Cilic compete profissionalmente há duas décadas e viu o circuito se desenvolver de perto. Ele sabe da importância que os eventos menores têm para o desenvolvimento do tênis em cada país e como plataforma para o surgimento de novas estrelas: “Quando você chega ao topo depois de passar pelos torneios menores, você valoriza mais.”
“É um assunto importante, um debate importante, uma decisão importante sobre o rumo do circuito… vamos ver o que eles vão dizer”, acrescentou.
Marin Cilic Umag
Marin Cilic, com o troféu do torneio de Umag
O novo quebra-cabeça que Gaudenzi está montando à frente da ATP tem como pilar principal a inclusão de um novo evento Masters 1000 na Arábia Saudita para a temporada de 2028. O décimo Masters 1000 provavelmente acontecerá em fevereiro.
Outras figuras do tênis também dividiram suas opiniões sobre o futuro do esporte.
Numa entrevista à CLAY, Yevgeny Kafelnikov foi categórico: “Estão tentando criar esse circuito ridículo, onde ninguém vai ter chance de se destacar.

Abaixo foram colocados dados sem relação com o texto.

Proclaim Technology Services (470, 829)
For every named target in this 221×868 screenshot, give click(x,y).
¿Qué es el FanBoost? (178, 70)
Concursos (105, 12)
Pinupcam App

Os 250 são essenciais: ajudam a desenvolver os jovens e a promover o tênis ao redor do mundo. Vão acabar com torneios que sustentam e promovem o circuito há quarenta anos só porque a Arábia Saudita oferece mais grana? Se continuarmos por esse caminho, sinceramente não sei o que vai acontecer com o tênis no futuro.”
Toni Nadal já havia alertado em uma entrevista à CLAY em 2023 sobre a negligência com os torneios menores: “Entramos em um mundo em que as pessoas não dão mais muito valor aos torneios menores. Acho que isso é um erro.